(Collection entries)

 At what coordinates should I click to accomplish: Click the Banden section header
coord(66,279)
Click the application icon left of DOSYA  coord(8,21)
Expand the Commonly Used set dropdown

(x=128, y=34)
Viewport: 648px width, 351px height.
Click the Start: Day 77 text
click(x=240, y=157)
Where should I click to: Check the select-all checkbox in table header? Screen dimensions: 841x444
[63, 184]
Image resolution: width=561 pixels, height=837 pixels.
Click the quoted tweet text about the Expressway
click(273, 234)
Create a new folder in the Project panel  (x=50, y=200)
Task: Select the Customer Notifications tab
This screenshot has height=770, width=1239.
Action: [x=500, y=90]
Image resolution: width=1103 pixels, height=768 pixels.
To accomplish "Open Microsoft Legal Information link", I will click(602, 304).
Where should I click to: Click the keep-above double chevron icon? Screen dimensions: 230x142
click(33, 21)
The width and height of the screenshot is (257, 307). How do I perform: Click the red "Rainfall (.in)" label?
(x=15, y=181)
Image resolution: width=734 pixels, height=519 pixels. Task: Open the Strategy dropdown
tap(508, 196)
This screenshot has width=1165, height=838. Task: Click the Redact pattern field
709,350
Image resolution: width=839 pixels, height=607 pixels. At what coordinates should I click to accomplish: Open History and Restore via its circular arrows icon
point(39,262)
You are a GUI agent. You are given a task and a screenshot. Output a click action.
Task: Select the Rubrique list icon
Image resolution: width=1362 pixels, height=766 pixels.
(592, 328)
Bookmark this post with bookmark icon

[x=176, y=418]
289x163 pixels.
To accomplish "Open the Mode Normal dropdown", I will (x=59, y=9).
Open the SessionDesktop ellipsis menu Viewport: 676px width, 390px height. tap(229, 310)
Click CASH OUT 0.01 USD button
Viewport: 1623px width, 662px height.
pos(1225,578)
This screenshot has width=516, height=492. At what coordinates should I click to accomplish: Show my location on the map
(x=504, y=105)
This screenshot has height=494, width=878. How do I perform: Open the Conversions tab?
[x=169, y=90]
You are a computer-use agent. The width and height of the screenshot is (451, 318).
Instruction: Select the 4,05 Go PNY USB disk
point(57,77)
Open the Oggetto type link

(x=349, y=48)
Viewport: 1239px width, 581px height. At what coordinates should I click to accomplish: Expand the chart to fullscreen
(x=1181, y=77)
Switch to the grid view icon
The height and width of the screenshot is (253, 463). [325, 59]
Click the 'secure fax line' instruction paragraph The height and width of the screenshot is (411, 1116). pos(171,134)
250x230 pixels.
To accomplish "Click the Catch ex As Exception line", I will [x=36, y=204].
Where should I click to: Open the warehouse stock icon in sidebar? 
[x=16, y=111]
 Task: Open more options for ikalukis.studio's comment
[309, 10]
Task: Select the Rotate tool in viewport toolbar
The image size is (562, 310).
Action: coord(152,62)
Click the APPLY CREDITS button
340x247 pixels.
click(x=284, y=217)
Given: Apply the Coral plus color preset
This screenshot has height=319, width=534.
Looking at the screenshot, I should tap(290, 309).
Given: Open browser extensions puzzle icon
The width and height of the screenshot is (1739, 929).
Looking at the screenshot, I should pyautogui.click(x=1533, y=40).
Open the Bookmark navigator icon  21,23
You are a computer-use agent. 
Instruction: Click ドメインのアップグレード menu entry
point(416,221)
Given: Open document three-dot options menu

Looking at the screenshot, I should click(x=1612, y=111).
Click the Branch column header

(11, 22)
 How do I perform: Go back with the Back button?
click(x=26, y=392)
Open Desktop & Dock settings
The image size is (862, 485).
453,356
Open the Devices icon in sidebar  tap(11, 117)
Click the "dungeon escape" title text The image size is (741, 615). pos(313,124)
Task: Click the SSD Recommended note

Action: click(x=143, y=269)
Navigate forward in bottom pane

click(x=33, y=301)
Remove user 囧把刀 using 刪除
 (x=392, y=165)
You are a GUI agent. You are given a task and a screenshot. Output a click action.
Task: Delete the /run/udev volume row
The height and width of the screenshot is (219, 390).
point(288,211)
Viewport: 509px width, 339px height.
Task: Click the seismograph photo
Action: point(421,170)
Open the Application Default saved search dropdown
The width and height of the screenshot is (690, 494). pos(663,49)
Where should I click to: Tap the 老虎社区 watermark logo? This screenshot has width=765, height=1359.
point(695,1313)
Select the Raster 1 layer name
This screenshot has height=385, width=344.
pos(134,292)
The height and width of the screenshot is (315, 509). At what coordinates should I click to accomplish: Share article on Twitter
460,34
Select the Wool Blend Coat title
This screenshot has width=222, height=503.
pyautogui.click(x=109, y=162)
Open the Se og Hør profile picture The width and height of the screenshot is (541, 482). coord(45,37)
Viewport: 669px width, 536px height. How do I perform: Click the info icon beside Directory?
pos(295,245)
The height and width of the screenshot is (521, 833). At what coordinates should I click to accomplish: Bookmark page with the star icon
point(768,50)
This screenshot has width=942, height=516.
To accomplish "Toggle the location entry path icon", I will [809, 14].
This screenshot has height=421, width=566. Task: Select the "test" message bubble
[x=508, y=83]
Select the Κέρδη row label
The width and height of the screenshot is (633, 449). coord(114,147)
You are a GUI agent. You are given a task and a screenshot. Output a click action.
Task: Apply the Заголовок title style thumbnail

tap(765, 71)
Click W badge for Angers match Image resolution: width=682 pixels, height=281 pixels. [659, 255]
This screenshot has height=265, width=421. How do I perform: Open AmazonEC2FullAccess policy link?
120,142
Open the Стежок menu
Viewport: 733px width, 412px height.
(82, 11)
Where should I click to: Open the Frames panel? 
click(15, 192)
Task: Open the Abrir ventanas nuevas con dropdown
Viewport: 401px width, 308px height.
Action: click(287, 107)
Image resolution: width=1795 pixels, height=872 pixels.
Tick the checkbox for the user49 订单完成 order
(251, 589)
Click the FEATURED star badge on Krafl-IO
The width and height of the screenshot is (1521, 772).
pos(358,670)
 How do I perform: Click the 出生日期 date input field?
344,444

**WORK ITEM**
Could you return all lines from the data above that contain the string "will"?

**TASK RESPONSE**
To accomplish "Open Microsoft Legal Information link", I will click(602, 304).
To accomplish "Open the Mode Normal dropdown", I will (x=59, y=9).
To accomplish "Click the Catch ex As Exception line", I will [x=36, y=204].
To accomplish "Toggle the location entry path icon", I will [809, 14].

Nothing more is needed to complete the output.